··· Material ···

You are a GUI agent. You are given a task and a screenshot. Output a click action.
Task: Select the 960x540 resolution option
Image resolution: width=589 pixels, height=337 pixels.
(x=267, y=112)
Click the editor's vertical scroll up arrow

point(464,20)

···

▸ What this task involves: Quote all of the items above word for word, keeping each line as it appears.

▸ Response:
You are a GUI agent. You are given a task and a screenshot. Output a click action.
Task: Select the 960x540 resolution option
Image resolution: width=589 pixels, height=337 pixels.
(x=267, y=112)
Click the editor's vertical scroll up arrow

point(464,20)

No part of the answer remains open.